| Assignment |
For each line in the data below that holds "dropdown", return a copy.

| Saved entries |
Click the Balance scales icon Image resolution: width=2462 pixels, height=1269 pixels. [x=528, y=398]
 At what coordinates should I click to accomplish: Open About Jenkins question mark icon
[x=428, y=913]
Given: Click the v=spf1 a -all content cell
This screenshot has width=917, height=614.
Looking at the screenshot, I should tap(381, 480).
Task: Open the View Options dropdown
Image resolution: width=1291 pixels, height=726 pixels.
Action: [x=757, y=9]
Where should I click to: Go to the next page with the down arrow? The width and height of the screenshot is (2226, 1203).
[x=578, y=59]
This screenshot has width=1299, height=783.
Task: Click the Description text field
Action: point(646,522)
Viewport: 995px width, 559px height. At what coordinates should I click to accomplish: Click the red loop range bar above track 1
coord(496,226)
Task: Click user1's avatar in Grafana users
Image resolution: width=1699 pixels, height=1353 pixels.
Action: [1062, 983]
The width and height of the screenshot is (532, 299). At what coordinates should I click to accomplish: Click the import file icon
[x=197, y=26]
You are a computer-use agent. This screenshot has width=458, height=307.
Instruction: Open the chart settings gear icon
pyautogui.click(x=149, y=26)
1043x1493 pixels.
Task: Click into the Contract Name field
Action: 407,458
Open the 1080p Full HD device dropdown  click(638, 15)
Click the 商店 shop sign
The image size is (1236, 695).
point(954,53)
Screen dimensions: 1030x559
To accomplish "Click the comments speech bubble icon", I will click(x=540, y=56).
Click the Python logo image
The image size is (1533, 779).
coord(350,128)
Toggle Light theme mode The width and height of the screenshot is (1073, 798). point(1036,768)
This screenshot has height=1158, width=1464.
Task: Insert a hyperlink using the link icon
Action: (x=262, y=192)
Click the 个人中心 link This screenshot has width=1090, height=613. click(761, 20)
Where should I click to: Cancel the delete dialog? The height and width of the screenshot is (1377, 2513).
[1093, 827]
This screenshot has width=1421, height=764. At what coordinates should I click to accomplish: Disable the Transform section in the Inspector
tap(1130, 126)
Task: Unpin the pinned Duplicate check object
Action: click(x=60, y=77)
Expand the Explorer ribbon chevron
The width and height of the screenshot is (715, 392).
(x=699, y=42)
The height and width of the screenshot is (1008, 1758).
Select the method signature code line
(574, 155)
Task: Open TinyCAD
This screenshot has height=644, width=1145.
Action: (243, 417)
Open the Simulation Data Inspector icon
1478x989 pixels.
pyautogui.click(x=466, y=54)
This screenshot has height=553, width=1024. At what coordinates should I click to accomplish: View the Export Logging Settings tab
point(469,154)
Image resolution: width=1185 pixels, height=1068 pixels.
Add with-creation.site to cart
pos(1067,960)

| Written answer |
Task: Open the View Options dropdown
Open the 1080p Full HD device dropdown  click(638, 15)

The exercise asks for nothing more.